(Source data):
==============================

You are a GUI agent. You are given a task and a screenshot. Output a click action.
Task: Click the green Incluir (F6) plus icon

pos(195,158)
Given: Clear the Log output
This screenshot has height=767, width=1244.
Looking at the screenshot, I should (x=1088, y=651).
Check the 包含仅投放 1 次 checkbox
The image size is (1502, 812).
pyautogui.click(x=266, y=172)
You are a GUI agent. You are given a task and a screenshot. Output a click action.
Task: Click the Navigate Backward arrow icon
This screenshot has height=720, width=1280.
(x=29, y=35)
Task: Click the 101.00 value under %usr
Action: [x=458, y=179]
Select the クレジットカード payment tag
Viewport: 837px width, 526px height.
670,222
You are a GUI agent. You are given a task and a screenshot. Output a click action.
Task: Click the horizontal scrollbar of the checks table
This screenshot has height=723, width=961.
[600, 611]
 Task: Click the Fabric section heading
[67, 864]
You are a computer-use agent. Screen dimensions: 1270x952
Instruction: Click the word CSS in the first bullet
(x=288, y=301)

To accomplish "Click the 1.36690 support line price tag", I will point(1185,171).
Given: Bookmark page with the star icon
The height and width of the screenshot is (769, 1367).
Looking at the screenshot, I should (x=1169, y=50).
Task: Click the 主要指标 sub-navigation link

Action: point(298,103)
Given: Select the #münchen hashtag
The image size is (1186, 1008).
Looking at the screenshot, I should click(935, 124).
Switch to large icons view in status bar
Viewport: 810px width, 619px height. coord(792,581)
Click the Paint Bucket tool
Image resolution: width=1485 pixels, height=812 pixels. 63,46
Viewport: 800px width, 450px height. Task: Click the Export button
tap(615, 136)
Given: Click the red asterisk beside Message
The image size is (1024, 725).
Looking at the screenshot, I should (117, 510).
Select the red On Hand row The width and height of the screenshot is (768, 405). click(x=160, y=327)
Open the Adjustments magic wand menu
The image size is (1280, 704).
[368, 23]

==============================

(Activity): From the line containing "The height and" down to the last line of the data above, copy every line exactly; leave out all other lines.

(Response for this exercise):
The height and width of the screenshot is (769, 1367).
Looking at the screenshot, I should (x=1169, y=50).
Task: Click the 主要指标 sub-navigation link

Action: point(298,103)
Given: Select the #münchen hashtag
The image size is (1186, 1008).
Looking at the screenshot, I should click(935, 124).
Switch to large icons view in status bar
Viewport: 810px width, 619px height. coord(792,581)
Click the Paint Bucket tool
Image resolution: width=1485 pixels, height=812 pixels. 63,46
Viewport: 800px width, 450px height. Task: Click the Export button
tap(615, 136)
Given: Click the red asterisk beside Message
The image size is (1024, 725).
Looking at the screenshot, I should (117, 510).
Select the red On Hand row The width and height of the screenshot is (768, 405). click(x=160, y=327)
Open the Adjustments magic wand menu
The image size is (1280, 704).
[368, 23]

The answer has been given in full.